Hentikan Keretakan: Cara yang Tepat untuk Menyegel Kaca Menggunakan Pemanasan IR
Pernahkah Anda mengalami situasi di mana sepotong kaca berkualitas laboratorium tiba-tiba patah? Hal ini sangat menyebalkan, dan biasanya disebabkan oleh guncangan termal. Saat kita menyegel kaca, kita memberikan panas yang intens pada satu titik tertentu. Jika proses pendinginan tidak dilakukan dengan baik, tekanan internal akan terbentuk di dalam bahan tersebut. Akhirnya, tekanan tersebut akan membuat kaca patah.
Itulah sebabnya kita menggunakan lampu inframerah berkekuatan tinggi untuk proses annealing. Hal ini penting agar suhu kaca tetap stabil.
Mengapa 0,1°C Sangat Penting
Sebagian besar elemen pemanas memiliki fluktuasi suhu yang cukup besar. Mungkin Anda berpikir bahwa fluktuasi suhu sebesar 2 atau 3 derajat bukanlah masalah besar, tetapi bagi kaca borosilikat, hal tersebut bisa berarti perbedaan antara penyegelan yang sempurna dan pemborosan waktu.

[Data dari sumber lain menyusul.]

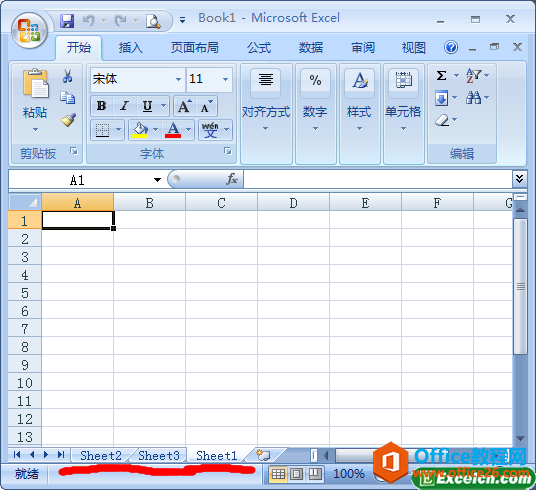Switch to Page Layout view button
This screenshot has width=536, height=490.
296,474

Kita menggunakan elemen pemanas inframerah yang mampu menjaga stabilitas suhu hingga 0,1°C. Dengan demikian, kaca dapat mencapai suhu yang tepat untuk proses annealing. Proses penurunan suhu yang lambat ini memungkinkan struktur molekul kaca untuk menstabil diri, tanpa menimbulkan tekanan yang berlebihan.
Perangkat dan Ketelitian yang Dibutuhkan
Untuk melembutkan kaca, diperlukan intensitas panas yang tinggi. Kita menggunakan radiasi gelombang pendek karena radiasi ini tidak hanya berada di permukaan kaca, tetapi juga menembus dinding kaca tersebut.
Namun, ada tantangan tersendiri: sumber daya listrik yang digunakan harus sesuai dengan kapasitas lampu tersebut. Jika kita menggunakan tabung berdaya tinggi, tetapi kontroler PID tidak mampu mengikuti frekuensi switching yang diperlukan, maka akan terjadi fluktuasi suhu. Fluktuasi suhu inilah yang menyebabkan keretakan pada kaca.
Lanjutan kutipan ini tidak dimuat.